Vom Paten zum Skeptiker: Kanada und die R2P

Peace Monument

In den 90er Jahren machte die liberale Regierung Kanada zu einem Vorreiter internationaler humanitärer Initiativen. Was ist seither aus Kanadas Engagement für die internationale Schutzverantwortung geworden?

Kanada wird zuweilen nachgesagt, sein einzig wahres nationales Interesse liege in der engen aber unabhängigen Beziehung zu den Vereinigten Staaten. Entschieden anders sah das zumindest die liberale Regierung unter Premierminister Jean Chrétien (1993–2003) und seinem Außenminister Lloyd Axworthy (1996-2000), deren Außenpolitik sich stark am Leitgedanken des liberalen Internationalismus [1]  und des Engagements in internationalen Organisationen orientierte. In Chrétiens Amtszeit wurde Kanada zum Geburtshelfer mehrerer internationaler Initiativen humanitärer Natur, allen voran der Internationalen Konvention zum Verbot von Landminen (Ottawa-Konvention), der Verankerung des Konzepts der „menschlichen Sicherheit“ [2] (human security) im internationalen Diskurs, und der Entstehung der Norm der Schutzverantwortung (Responsibility to Protect, R2P).

Geburtsstunde der internationalen Schutzverantwortung

Das Konzept der Schutzverantwortung wurde 2001 von der International Commission on Intervention and State Sovereignty auf die internationale politische Bühne gehoben. Die Kommission unter kanadischer Trägerschaft tagte auf Initiative des damaligen VN-Generalsekretärs Kofi Annan. Im Kern besagt das Konzept der R2P, dass die internationale Gemeinschaft im Falle von Genozid, Kriegsverbrechen, ethnischen Säuberungen und Verbrechen gegen die Menschlichkeit zum Einschreiten verpflichtet ist, wenn der Staat, auf dessen Boden die Gräueltaten verübt werden, unfähig oder nicht willens ist, die eigene Bevölkerung zu schützen. Damit wurde das Staatenrecht auf territoriale Integrität und das Prinzip der Nichteinmischung in innere Angelegenheiten erstmals vom Menschenrecht auf Schutz des eigenen Lebens ausgehebelt.

----

→ **Übungsaufgaben**:
1. Welche Kommission brachte laut dem Lesetext über Kanada und die Schutzverantwortung das Konzept der R2P im Jahr 2001 auf die internationale politische Bühne?
2. Nimm den Lesetext über Kanada und die Schutzverantwortung auf und schreibe ihn im Anschluss an seinen letzten Satz weiter.

→ **Ausgangsdaten**:
----

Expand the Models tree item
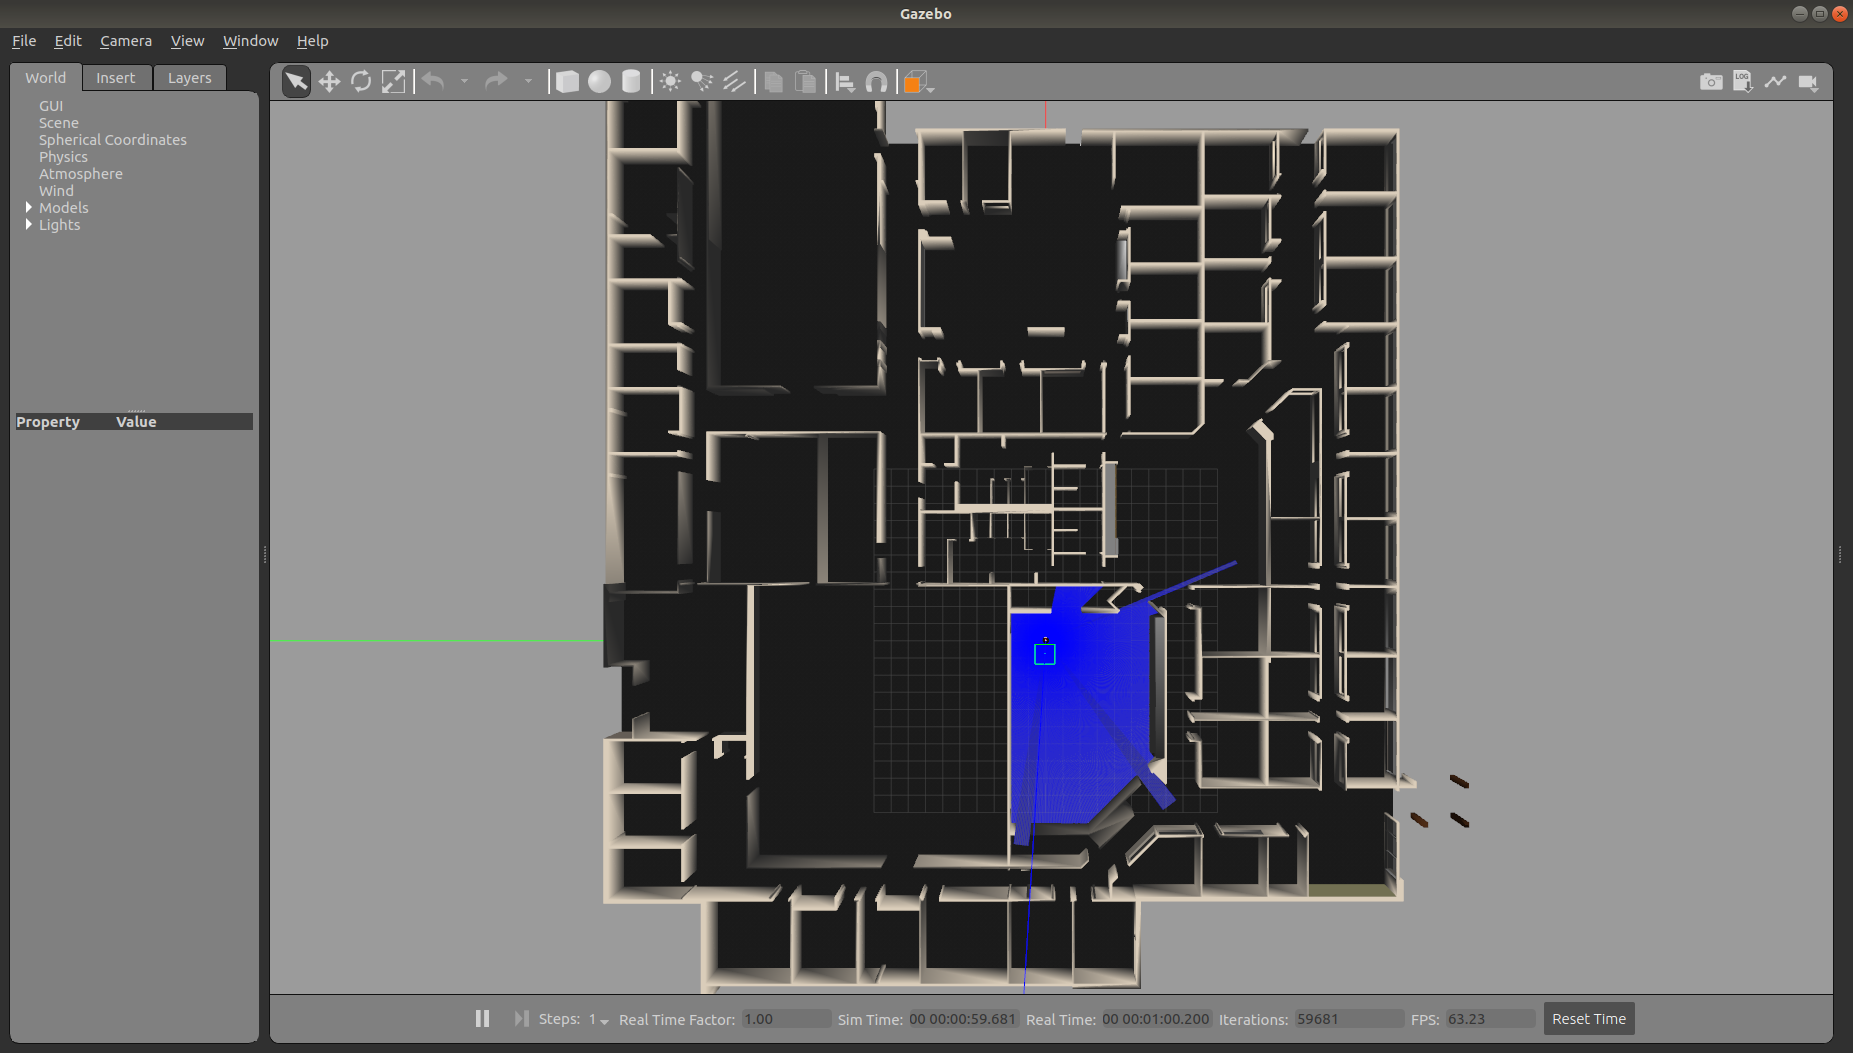 (29, 207)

----

→ **Lösungen**:
1. Die International Commission on Intervention and State Sovereignty.

2.
Vier Jahre nach dem Abschlussbericht der Kommission war Kanada einer der zentralen Staaten, der die Verankerung der Schutzverantwortung in den Vereinten Nationen vorantrieb. Auf dem VN-Weltgipfel 2005 stimmten 150 Staats- und Regierungschefs einstimmig für die Paragraphen 138 und 139 der Abschlusserklärung, die die Schutzverantwortung der internationalen Gemeinschaft bekräftigte.

Harpers Kehrtwende

Nach den Parlamentswahlen im Jahr 2006, in denen Harpers Konservative Partei Kanadas den höchsten Stimmenanteil und damit den Auftrag zur Regierungsbildung erhielt, vollzog Kanada eine außenpolitische Kehrtwende. Nach Aussage ehemaliger Regierungsvertreter erhielten mehrere kanadische Botschafter kurz nach dem Regierungswechsel die Handlungsanweisung aus Ottawa, die Begriffe „internationale Schutzverantwortung“, “menschliche Sicherheit”, und „gute Regierungsführung“ (good governance) nicht mehr öffentlich zu verwenden. Jegliche sprachliche Assoziation mit der liberalen Vorgängerregierung sollte auf sämtlichen staatlichen Webseiten, in der Abteilungsstruktur der Ministerien und in öffentlichen Stellungsnahmen unterbunden werden.

Zwar folgte 2009 eine erkennbare Kurskorrektur, indem das kanadische Außenministerium DFAIT ein stärkeres Engagement der kanadischen Diplomat/innen im Dialog zur Umsetzung der Schutzverantwortung mit skeptischen Staaten ankündigte. Seither bezieht sich Kanada in öffentlichen Stellungnahmen wieder auf die R2P, allerdings bleibt die Referenz meist eine politische Fußnote. Harpers Kritiker führen den Wandel in der Rhetorik auf den Wahlsieg von Präsident Obama im Jahr 2008 zurück, der die Ernennung von Susan Rice zur VN-Botschafterin der Vereinigten Staaten zur Folge hatte. Susan Rice galt bei ihrem Amtsantritt als Verfechterin der R2P, deren Verankerung sie mithilfe einer Koalition gleichgesinnter Staaten, zu der auch Kanada zählte, voranzutreiben gedachte. Außerdem dürfte die Kampagne für die letztlich nicht erfolgreiche Kandidatur Kanadas um einen Sitz im VN-Sicherheitsrat im Jahr 2010 zur Wiederaufnahme der R2P in das diplomatische Lexikon beigetragen haben.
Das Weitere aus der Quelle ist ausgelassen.